Selanjutnya, pihaknya mendorong untuk mengembangkan organisasi kerelawanan untuk perempuan dan anak. Organisasi ini dibutuhkan untuk merespons konteks kebencanaan dan isu-isu gender dalam kebencanaan.
Area perhatian KPPPA lain yaitu sistem penanganan isu gender dalam kebencanaan yang terintegrasi dari berbagai sektor, kesiapan pemerintah daerah dalam penanganan isu gender dalam kebencanaan dan pemangkasan birokrasi yang tidak merespons cepat kebutuhan lapangan.

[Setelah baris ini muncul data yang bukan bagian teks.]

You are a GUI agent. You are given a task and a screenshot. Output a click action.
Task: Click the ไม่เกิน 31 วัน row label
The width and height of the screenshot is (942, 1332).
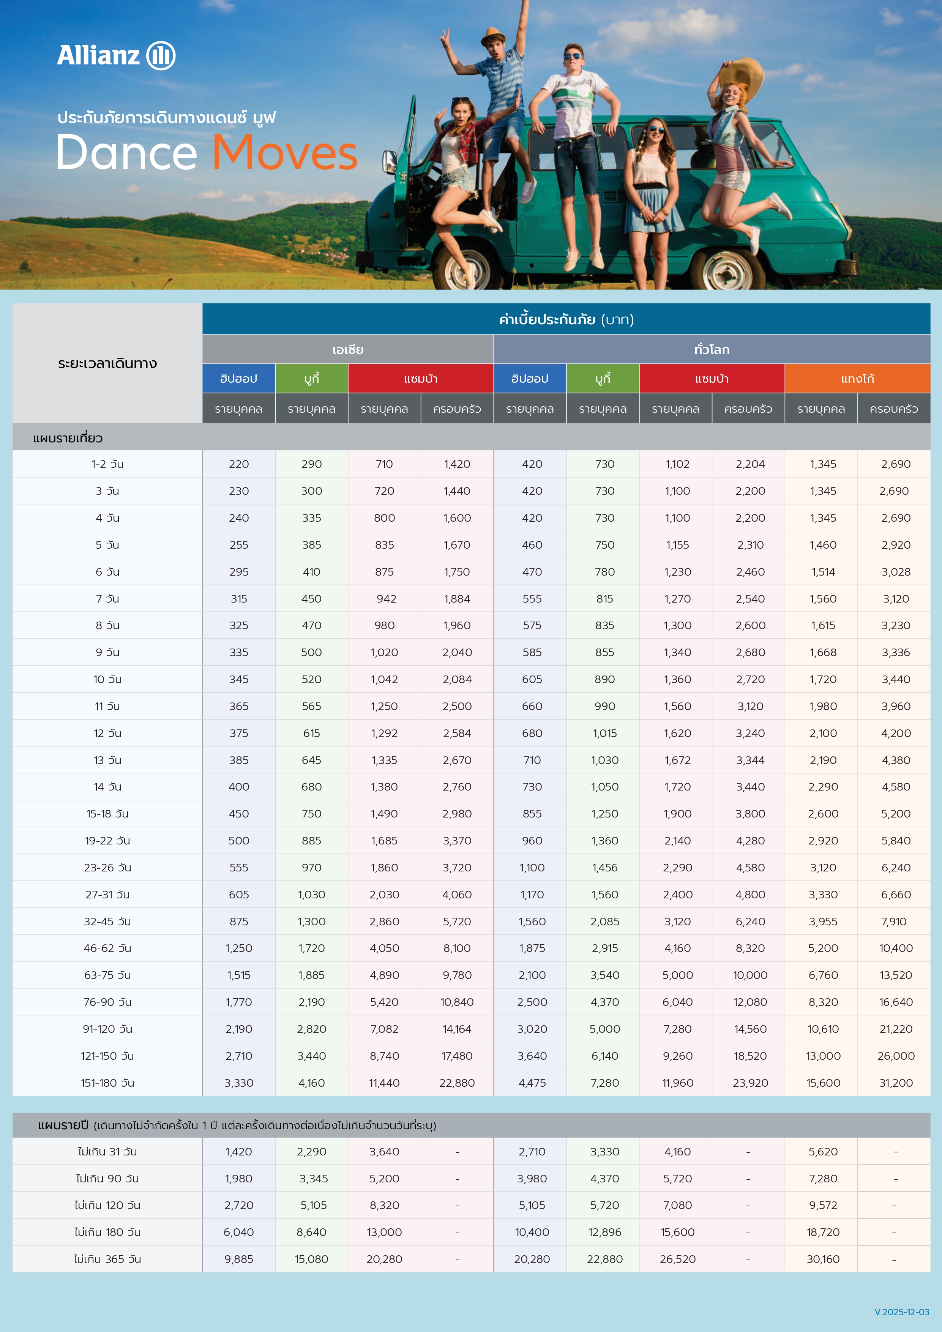point(107,1152)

Pada kesempatan itu, Pribudiarta mengatakan bahwa Indonesia telah memiliki dasar hukum perlindungan hak perempuan dan anak dalam situasi darurat kebencananaan, seperti tertuang pada UU Nomor 24 Tahun 2007 tentang Penanggulangan Bencana, Peraturan Kepala BNPB Nomor 13 Tahun 2014 tentang Pengarusutamaan Gender di Bidang Penanggulangan Bencana dan Peraturan Menteri PPPA Nomor 13 Tahun 2020 tentang Perlindungan Perempuan dan Perlindungan Anak dari Kekerasan Berbasis Gender dalam Bencana.